Q. I have a question for you that I’ve asked many others about and have never gotten a real answer.
Where and in what manner did Jesus draw the line between “turning the other cheek” and standing up for oneself?
I mean, if I break into your house, kill your dog and child, rape your wife, and attempt to slit your throat, I don’t think the first words out of your mouth would be “I know you are struggling with sin and I’m praying for you”. Granted this is an extreme case.
I know Jesus said that we are to submit to authority. But does that mean any and all authority no matter from whence it cometh? What If that authority can proclaim its “power” only through deception, illegitimacy, ignorance of the people, or fiat decree? i know you’re well versed in the insidious goings on in this country and world and you know all the alphabet soup gangs just make everything up as they go along and if the law happens to accidentally support their position so much the better.

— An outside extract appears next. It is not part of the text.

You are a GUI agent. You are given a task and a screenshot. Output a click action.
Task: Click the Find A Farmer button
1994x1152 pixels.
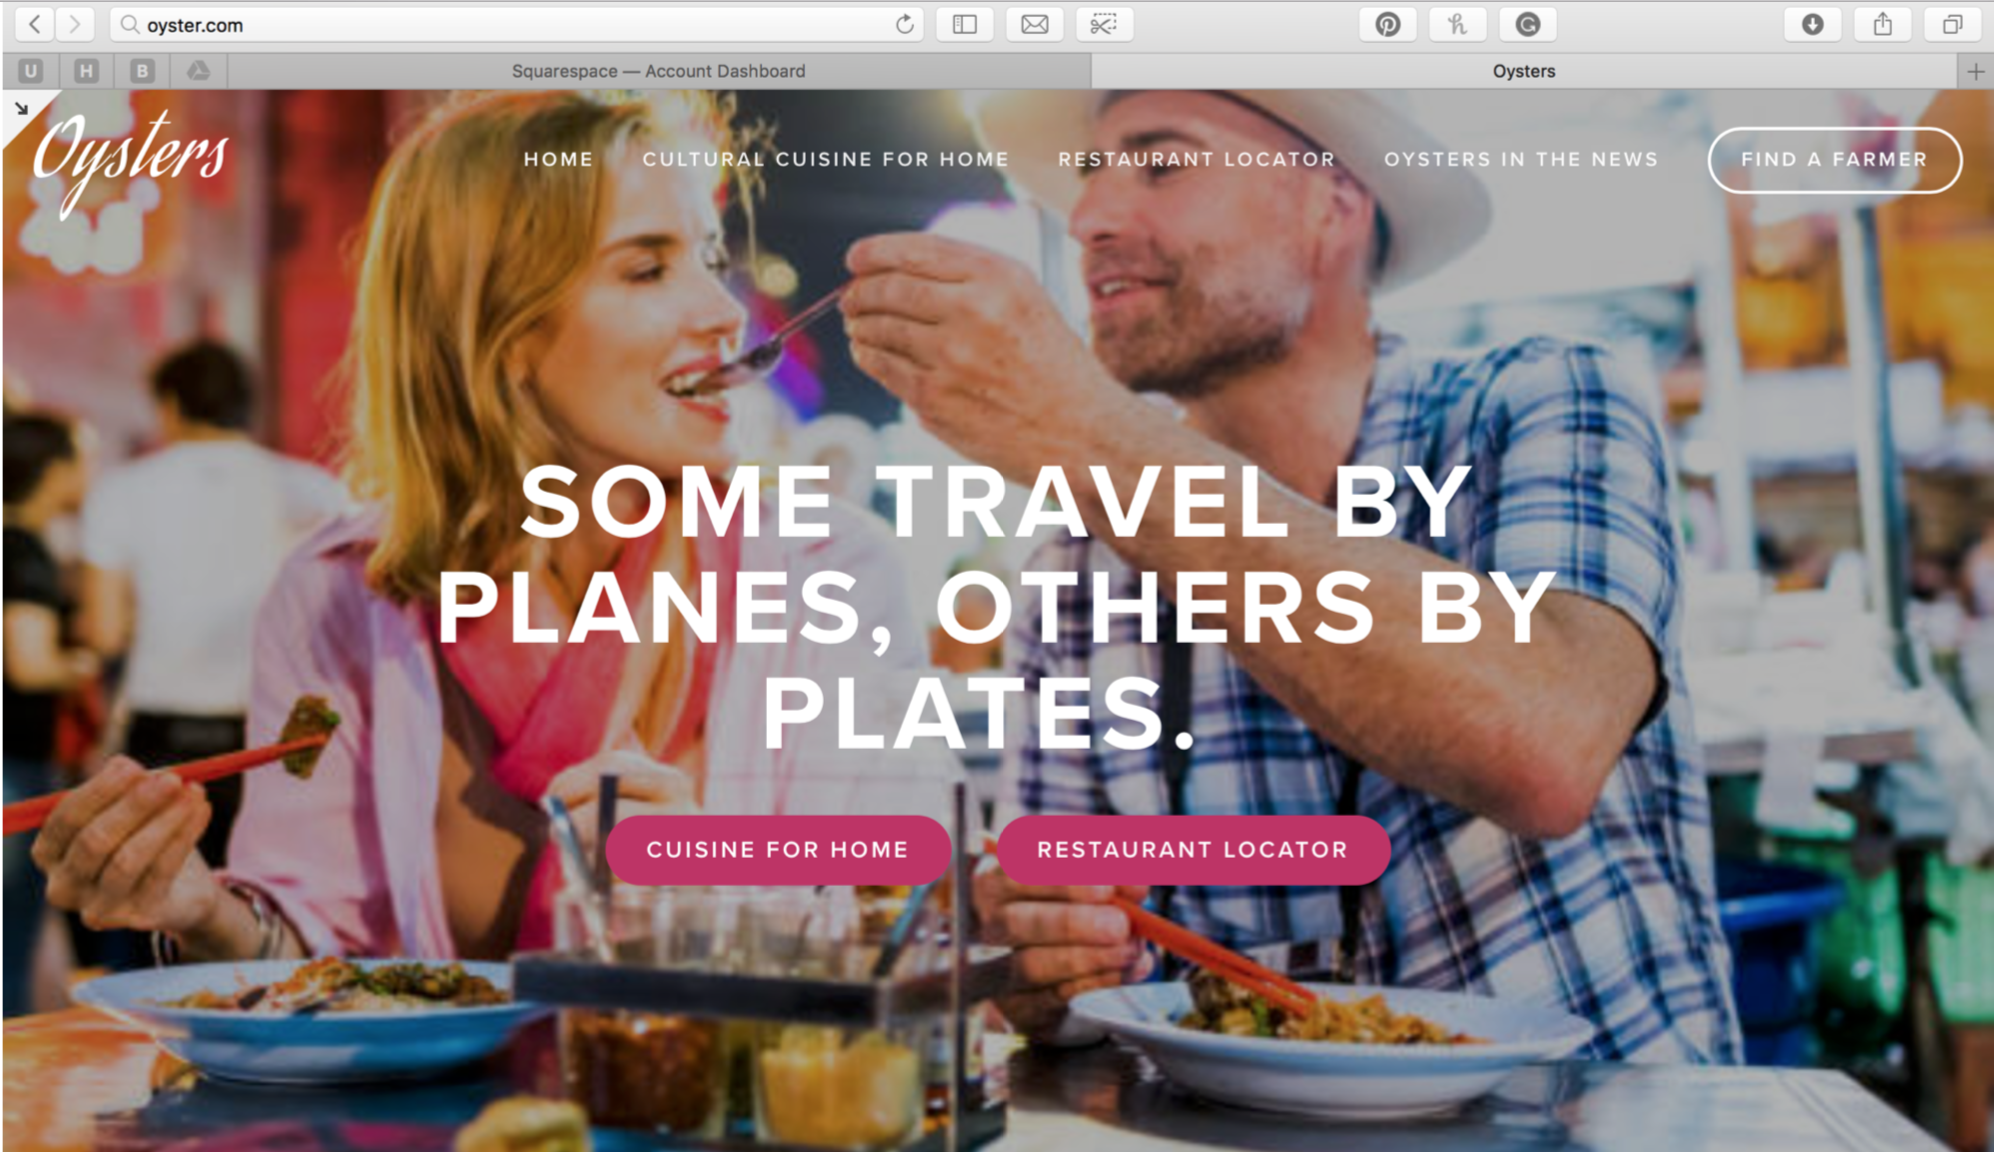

So when am I required to stand up for myself or family and when am I supposed to “just get over it, Jesus is coming soon and in the end, it’ll all come out in the wash anyway.”

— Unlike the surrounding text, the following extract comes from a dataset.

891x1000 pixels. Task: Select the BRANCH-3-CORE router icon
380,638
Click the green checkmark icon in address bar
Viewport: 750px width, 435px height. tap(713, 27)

A. First of all, let’s remember that the Lord did not condone violations of the law, nor did He argue against using legal remedies to receive justice.

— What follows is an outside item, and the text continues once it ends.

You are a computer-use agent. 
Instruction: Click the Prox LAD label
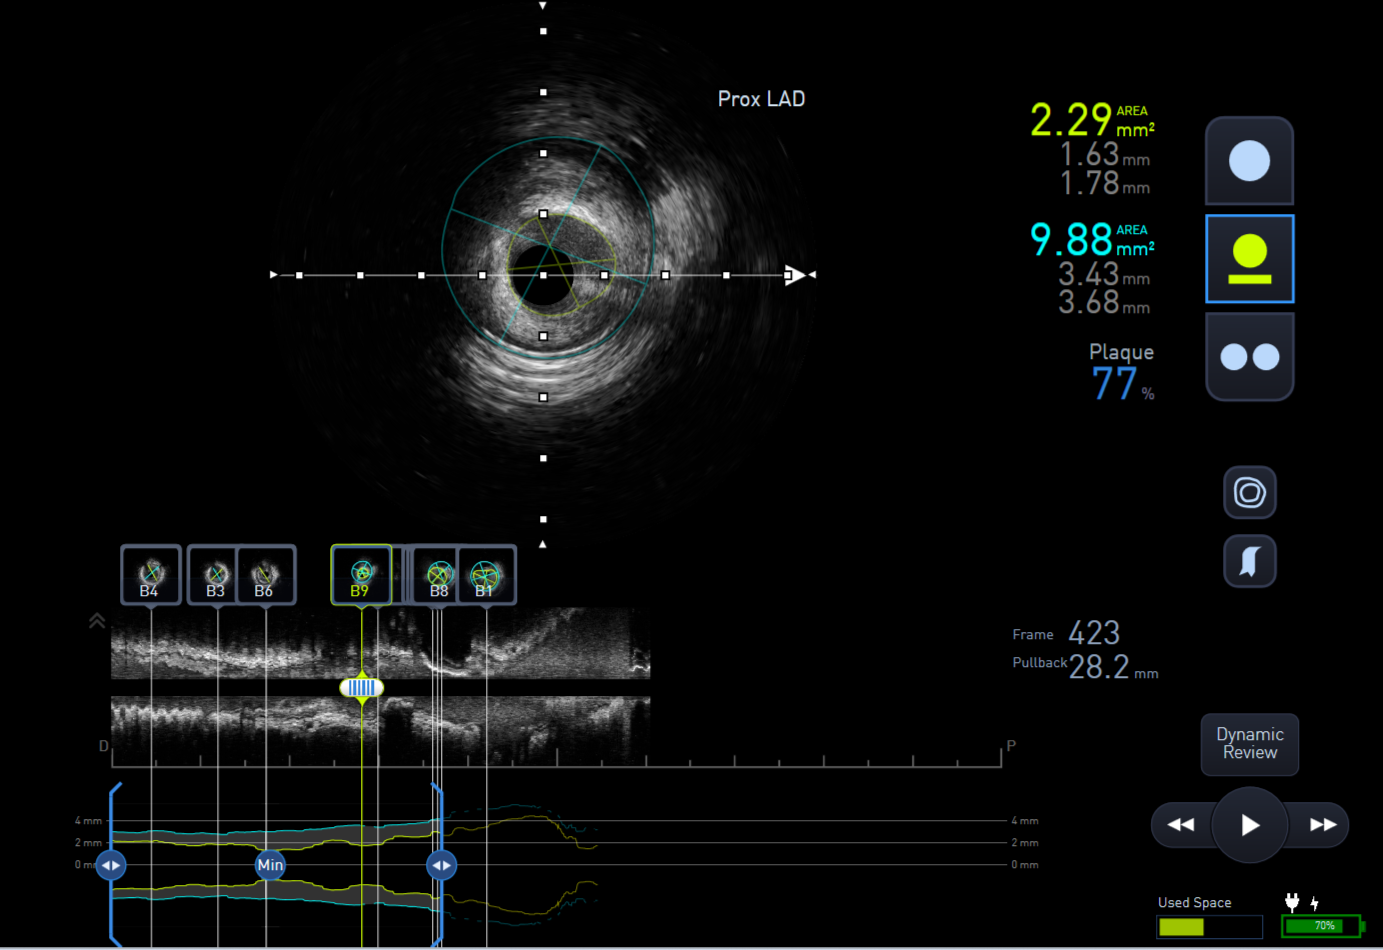tap(761, 99)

Second, He never advised us against self defense or defense of our families. A slap on the face in no way equates with an attempt on our life or the lives of those we’ve sworn to protect. Giving someone the opportunity to slap us again is an act of courage that will usually defuse a potentially contentious situation.
The next admonition in Matt. 5:38-42 was if someone sued them for one garment, they should volunteer a second one as well. And the one to “go the extra mile” came from the Roman soldier’s right, if he asked them directions, to require them to walk up to one mile with him. This was to prevent the Jews from intentionally giving the soldiers wrong directions. Jesus said in effect, instead of resenting the soldier for asking them to go one mile, they should volunteer to go two.
The lesson in all these cases is to willingly give more than is demanded. This turns a “have-to” into a “want-to”, (we don’t harbor anger or resentment over something we’ve done willingly) and gives us the victory rather than our oppressor.
And remember, all this was said in the greater context of storing up treasure in heaven and trusting the Lord to provide for things on earth. (Matt. 6:25-34) We don’t mind giving away our possessions or lending money we may not get back if we truly believe that the Lord will replace what we’ve given. That’s not the same as having to “get over it.”
If you think that He was telling us to lay down and roll over whenever any one asks, you’ve missed the point of the passage. He was giving us the way to live lives of peace and plenty.
As far as submission to legally constituted authority, the Bible says we are to obey the laws of that authority. All governments are set up by God (Romans 13:1) and He will hold its leaders accountable. For example, even though He gave His people Israel into the hands of the Babylonians, He punished Babylon for treating them too harshly. (Isaiah 47:6-7)
The only exception to this general rule that I can find is when the government forbids the free worship of God, or requires you to worship another. Daniel 2 & 6 and Acts 4 seem to condone civil disobedience in that case.